Secondly, the leader's confidence appears to be rising, driven by achievements such as nuclear development, large-scale greenhouse projects, the construction of 50,000 new apartments in Pyongyang, and the 20x10 Regional Development Policy. This confidence seems to encourage stepping out of Kim Il Sung's shadow, adopting a proactive approach to leadership rather than passively solving past issues, and seeking public support through strong leadership.
Whether this constitutes a genuine breakthrough or a tactic to dodge crisis remains to be seen. The key question is whether residents will believe their living conditions, which have remained unsettled even after 12 years of governance, will improve significantly once the 20x10 Regional Development Policy comes to an end in 10 years. If the vast resources spent over the past decade on military programs, including nuclear and missile development, had been invested in the economy, residents' lives would be vastly better. Alternatively, respecting human rights and fostering democratic development could have reduced external threats, removing the need for nuclear and missile programs.
The core issue is the desire to cling to power, which grants endless privileges. Until this desire is abandoned, living conditions will never improve, regardless of time. Consequently, public suspicion of Kim Il Sung may deepen, culminating in anger and rebellion when people realize they’ve been deceived and are forced to surrender the power they’ve sought to defend.
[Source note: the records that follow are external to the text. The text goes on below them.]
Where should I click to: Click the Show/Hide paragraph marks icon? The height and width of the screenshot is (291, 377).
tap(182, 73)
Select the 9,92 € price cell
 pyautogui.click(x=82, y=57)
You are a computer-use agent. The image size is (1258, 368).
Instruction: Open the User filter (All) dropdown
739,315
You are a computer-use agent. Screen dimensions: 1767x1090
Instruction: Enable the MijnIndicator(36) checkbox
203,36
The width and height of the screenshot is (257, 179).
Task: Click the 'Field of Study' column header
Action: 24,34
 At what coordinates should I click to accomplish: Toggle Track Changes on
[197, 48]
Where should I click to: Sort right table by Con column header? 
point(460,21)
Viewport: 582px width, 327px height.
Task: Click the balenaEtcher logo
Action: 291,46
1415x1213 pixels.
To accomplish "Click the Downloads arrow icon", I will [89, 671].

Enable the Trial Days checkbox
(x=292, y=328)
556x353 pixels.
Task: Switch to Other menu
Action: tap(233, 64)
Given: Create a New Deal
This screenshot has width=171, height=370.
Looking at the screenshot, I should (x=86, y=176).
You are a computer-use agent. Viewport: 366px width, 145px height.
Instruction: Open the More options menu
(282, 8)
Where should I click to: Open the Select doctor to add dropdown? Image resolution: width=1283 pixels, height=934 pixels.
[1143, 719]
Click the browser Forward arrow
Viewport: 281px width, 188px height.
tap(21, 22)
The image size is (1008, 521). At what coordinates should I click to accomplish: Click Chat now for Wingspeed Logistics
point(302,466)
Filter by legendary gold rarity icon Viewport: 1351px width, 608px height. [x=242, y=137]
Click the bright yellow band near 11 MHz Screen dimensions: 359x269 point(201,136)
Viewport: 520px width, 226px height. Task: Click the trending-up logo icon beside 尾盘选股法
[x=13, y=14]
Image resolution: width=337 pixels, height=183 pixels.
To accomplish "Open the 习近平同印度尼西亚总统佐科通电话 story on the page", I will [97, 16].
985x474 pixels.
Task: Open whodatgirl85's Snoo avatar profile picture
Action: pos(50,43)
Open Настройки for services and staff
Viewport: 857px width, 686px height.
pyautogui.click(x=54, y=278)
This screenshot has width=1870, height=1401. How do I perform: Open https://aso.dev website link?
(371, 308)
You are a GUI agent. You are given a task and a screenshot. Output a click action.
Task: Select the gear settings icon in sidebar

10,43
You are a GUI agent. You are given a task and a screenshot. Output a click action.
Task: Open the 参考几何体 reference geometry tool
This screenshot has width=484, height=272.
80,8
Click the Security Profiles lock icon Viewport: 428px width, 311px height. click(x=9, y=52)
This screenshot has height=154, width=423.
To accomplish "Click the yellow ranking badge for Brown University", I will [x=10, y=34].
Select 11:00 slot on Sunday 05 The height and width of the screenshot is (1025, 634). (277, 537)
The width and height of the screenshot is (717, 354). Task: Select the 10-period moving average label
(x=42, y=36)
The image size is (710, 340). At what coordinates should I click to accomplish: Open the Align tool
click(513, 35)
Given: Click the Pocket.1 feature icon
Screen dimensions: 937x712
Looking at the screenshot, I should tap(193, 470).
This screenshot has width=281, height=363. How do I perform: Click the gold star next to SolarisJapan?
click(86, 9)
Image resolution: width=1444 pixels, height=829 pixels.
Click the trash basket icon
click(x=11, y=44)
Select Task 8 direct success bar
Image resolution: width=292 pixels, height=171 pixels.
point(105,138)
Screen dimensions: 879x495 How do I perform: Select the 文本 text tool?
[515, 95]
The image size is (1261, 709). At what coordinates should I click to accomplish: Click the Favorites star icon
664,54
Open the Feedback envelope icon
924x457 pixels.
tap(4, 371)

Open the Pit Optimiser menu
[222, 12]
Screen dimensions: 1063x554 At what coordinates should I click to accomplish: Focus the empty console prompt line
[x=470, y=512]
By Kim Myungse (Research Fellow, Yonsei Institute for Unification Studies, Yonsei University)
● The Issue Brief is written based on the author’s views and has no relation to the official position of the Yonsei University Institute for Unification Studies or North Korean Review.
1. Kim Jong Un. (2011, December 31) "Let us eternally uphold the great General Kim Jong Il and thoroughly implement the General's teachings," Talk with responsible officials of the Workers' Party of Korea Central Committee.
2. Since the military parade on February 8, 2023, universities and schools previously named after individuals, with the exception of Kim Il Sung Military University, Kim Jong Il University of Military and Politics, and Kim Il Sung Political University, are now referred to as "XXX-named Military University/Officer School." Examples include the Kim Chaek-named Air Force University, Kim Jong Suk-named Naval University, O Jin U-named Artillery General Officer School, and Rim Chun Chu-named Military Medical University. This appears to be an intentional move to strictly differentiate Kim Il Sung and Kim Jong Il from other individuals, including Kim Jong Suk, thereby showcasing the level of establishment of the monolithic ideological system within the military.